# Study material
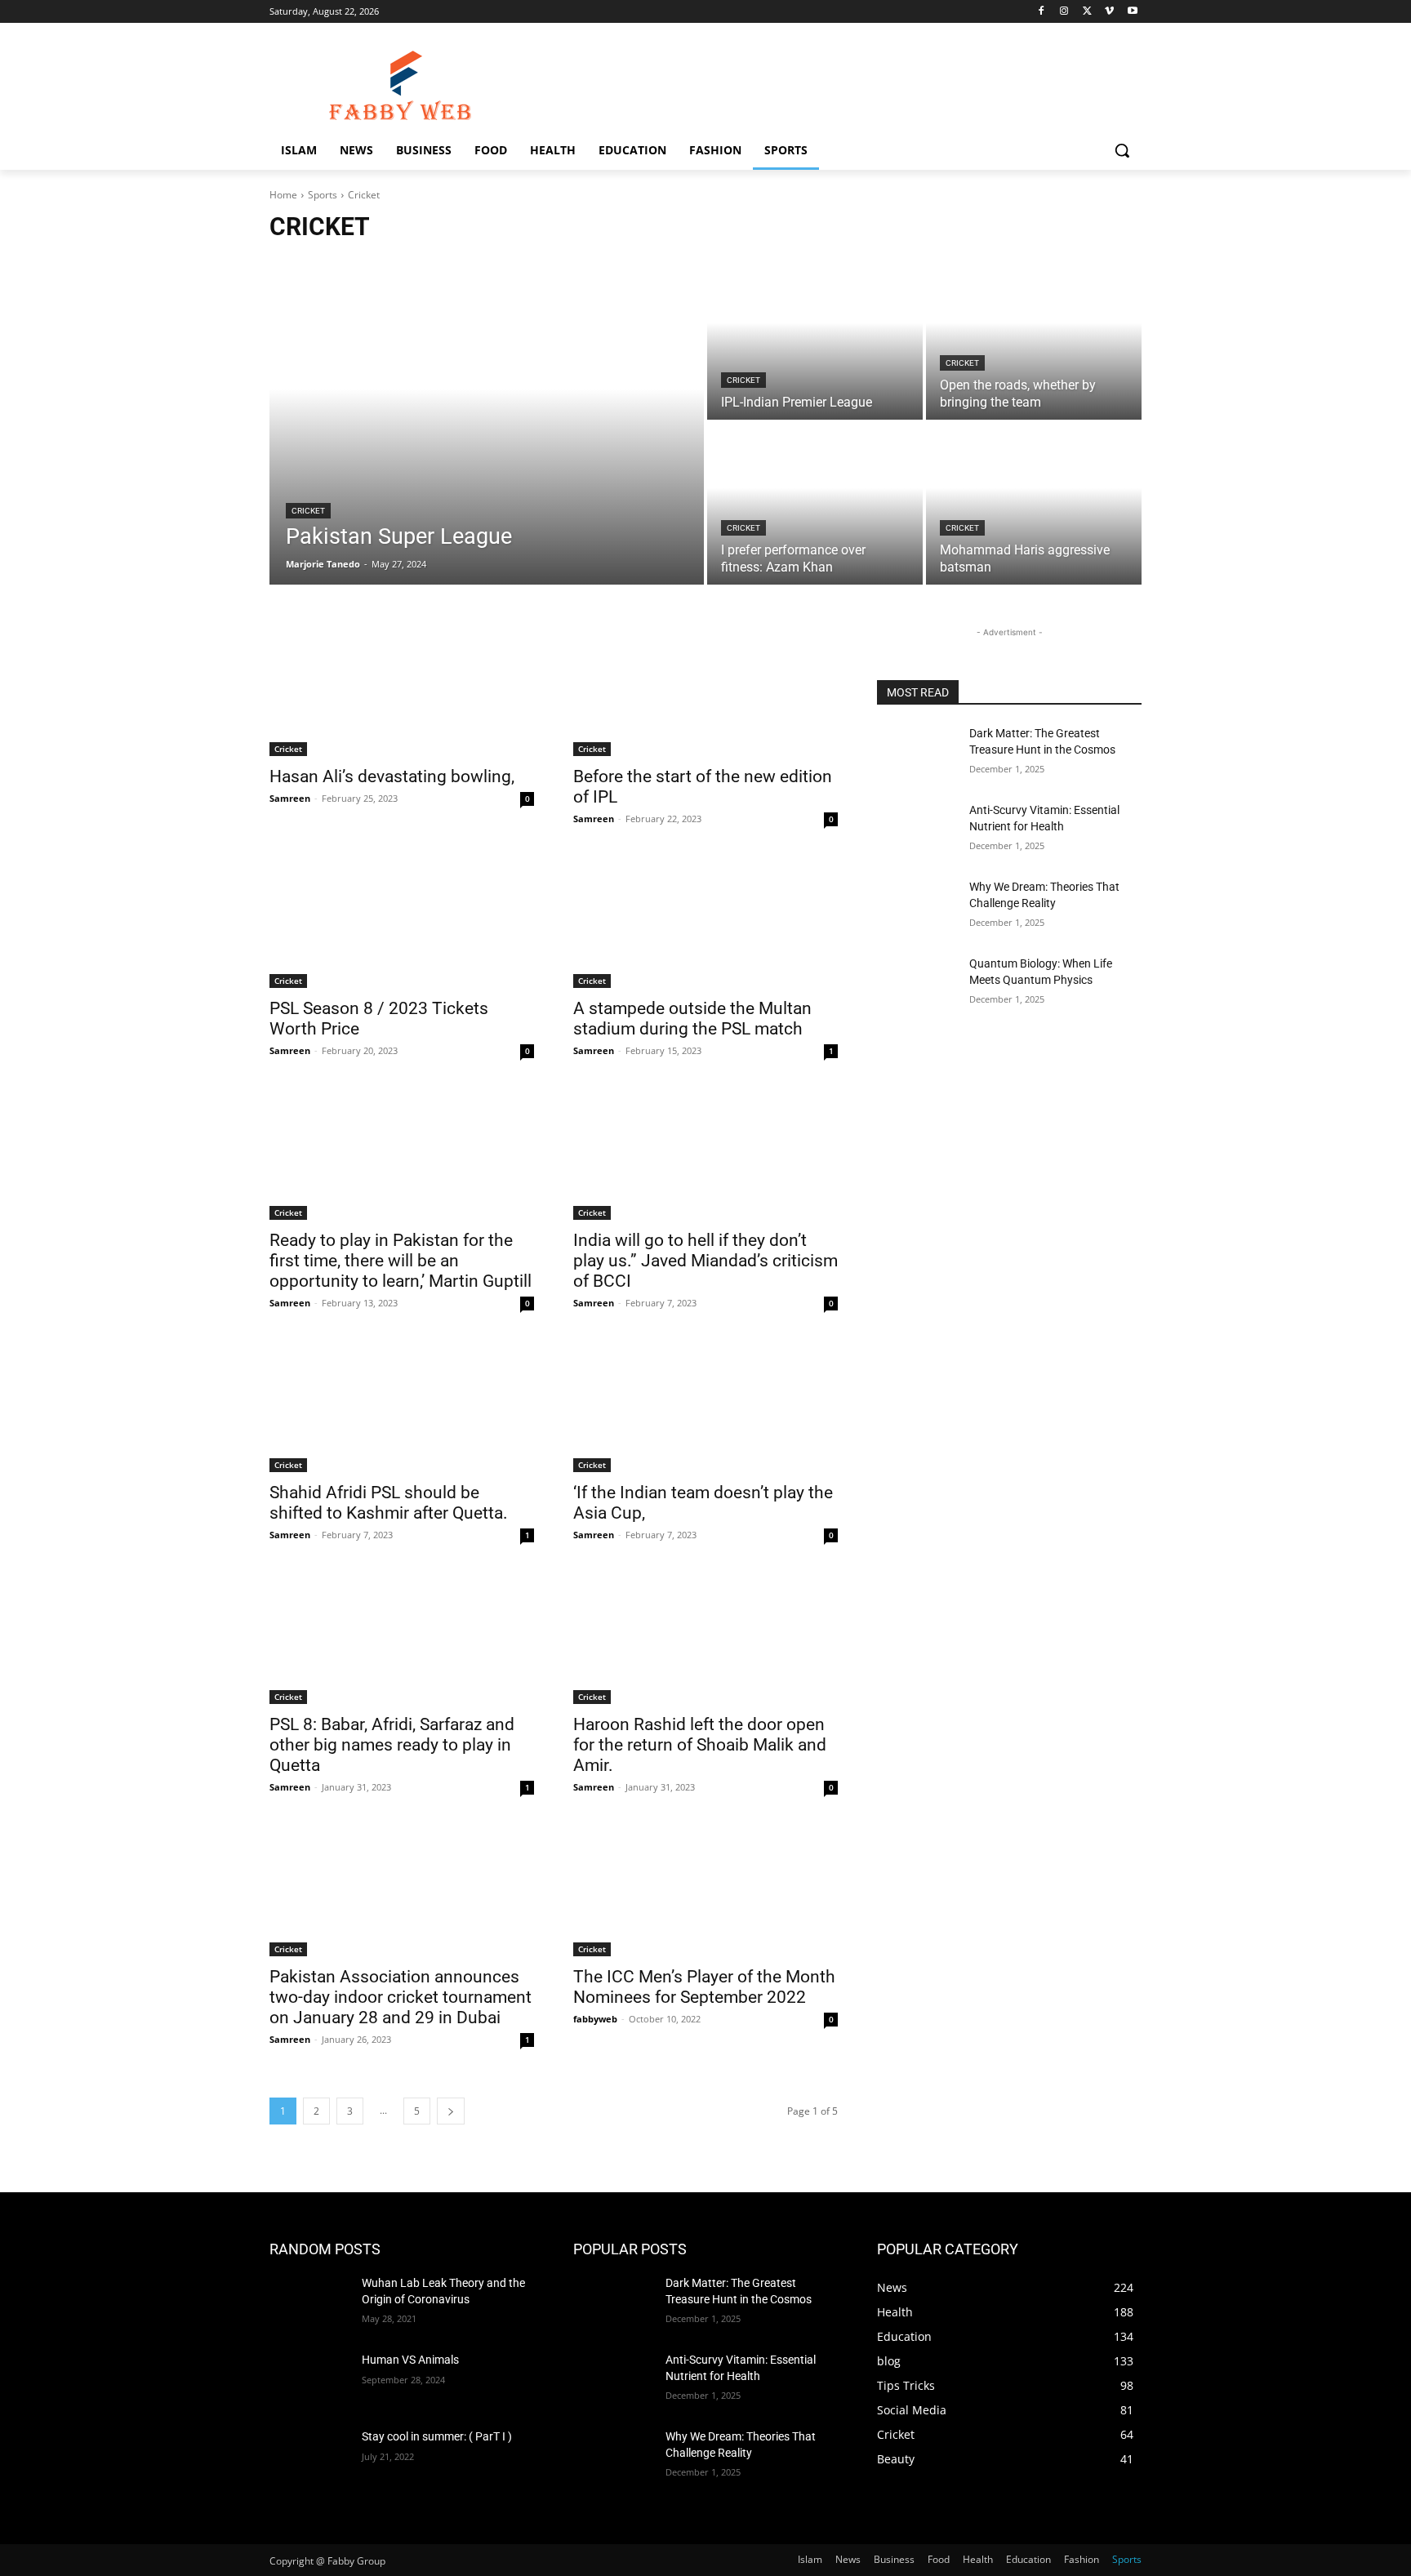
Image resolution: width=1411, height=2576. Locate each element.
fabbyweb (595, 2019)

==

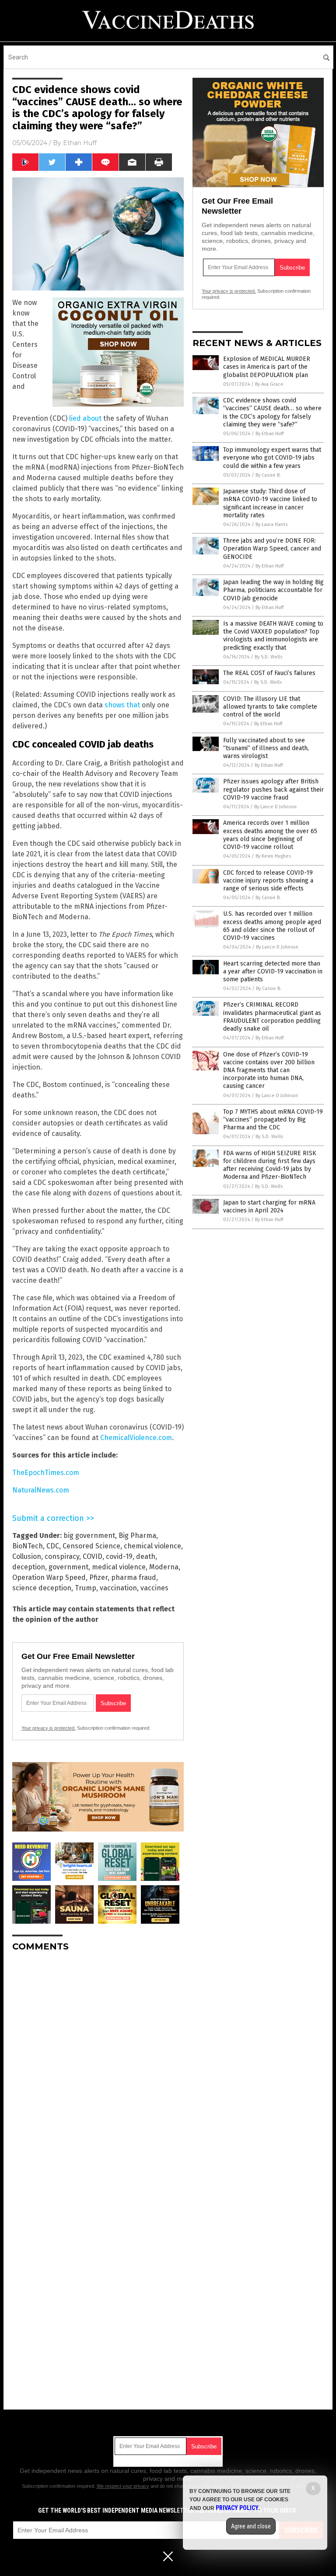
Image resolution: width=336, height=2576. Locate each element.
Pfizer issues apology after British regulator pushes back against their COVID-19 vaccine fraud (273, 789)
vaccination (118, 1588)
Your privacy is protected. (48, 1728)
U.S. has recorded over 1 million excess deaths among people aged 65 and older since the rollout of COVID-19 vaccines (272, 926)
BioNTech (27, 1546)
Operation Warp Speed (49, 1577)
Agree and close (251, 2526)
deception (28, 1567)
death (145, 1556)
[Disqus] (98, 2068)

# Exercise details
Scan the data above. Return every line with "resolution" in it.

# Output of the exercise
Image resolution: width=1411, height=2576. Locate each element.
Image resolution: width=336, height=2576. Locate each element.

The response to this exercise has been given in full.